Vanilice – serbische Schmalz-Walnuss-Plätzchen mit Aprikosenkonfitüre
Vanilice sind kleine serbische Festtagsplätzchen, die häufig auf Familien- und Slava-Tafeln erscheinen. Ihr Name verweist auf die Vanillenote der Zuckerschicht, nicht auf eine Vanillecreme. Zwei helle, mürbe Plätzchen werden mit Aprikosenkonfitüre zusammengesetzt und anschließend großzügig in Puder- und Vanillezucker gewendet.
Für die besonders kurze, zarte Krume wird in dieser Fassung Schweineschmalz verwendet. Es wird mit Zucker cremig aufgeschlagen, bevor Eier, Eigelb, Zitronensaft und -schale dazukommen. Gemahlene Walnüsse geben Aroma und Struktur. Das Mehl wird nur so weit eingearbeitet, bis ein weicher, zusammenhängender Teig entsteht; ein steifer Teig würde nach dem Backen hart wirken.
Eine Stunde Kühlung bei höchstens 5 °C macht das Fett wieder fest genug zum Ausrollen.
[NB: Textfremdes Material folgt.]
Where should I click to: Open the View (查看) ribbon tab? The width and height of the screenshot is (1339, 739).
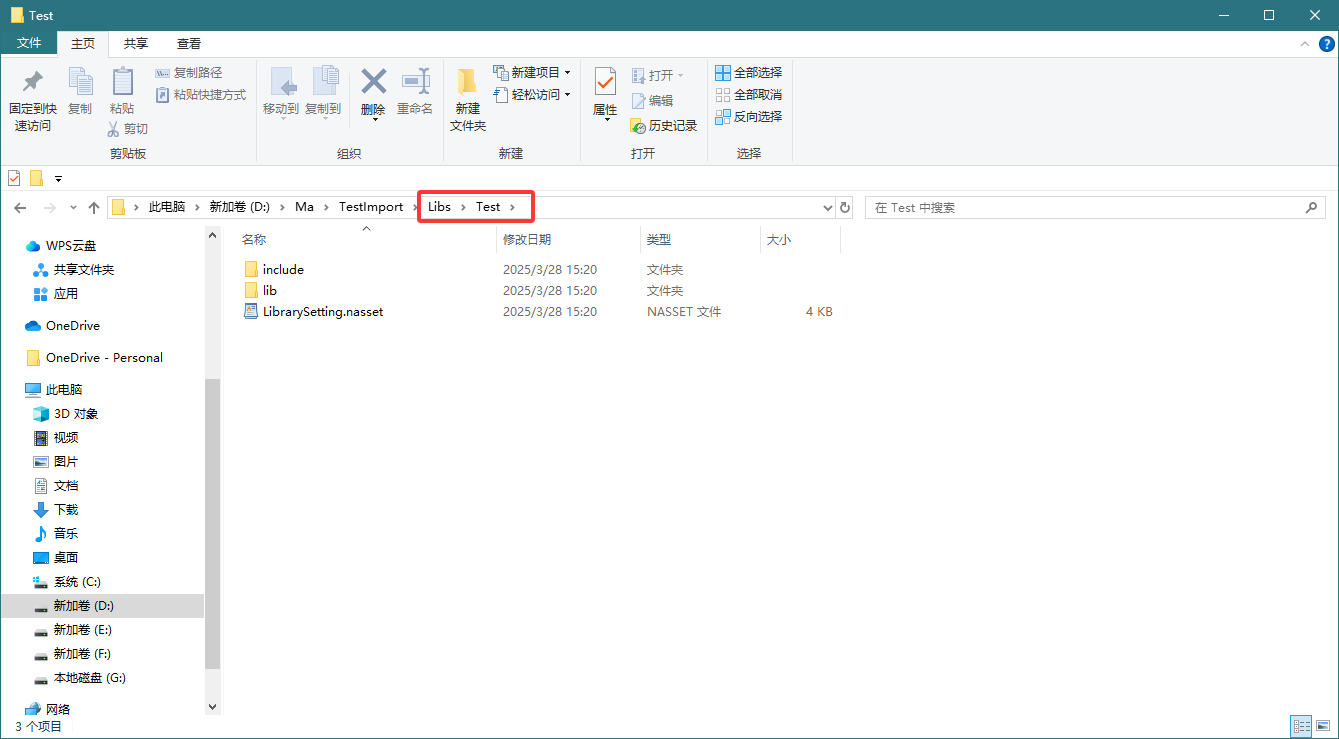[189, 44]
Der Teig wird etwa 5 mm dick ausgerollt und mit einem 4-cm-Ausstecher in kleine Kreise geteilt. Die Bleche werden nacheinander bei 175 °C gebacken. Die Oberseiten sollen blass bleiben, nur Unterseite und Ränder dürfen leicht goldfarben werden.
Erst vollständig abgekühlte Plätzchen werden mit Konfitüre zusammengesetzt und gezuckert. In einer geschlossenen Dose verändert sich die Textur in den nächsten Stunden positiv: Die Füllung macht die mürben Plätzchen etwas weicher, ohne sie feucht werden zu lassen.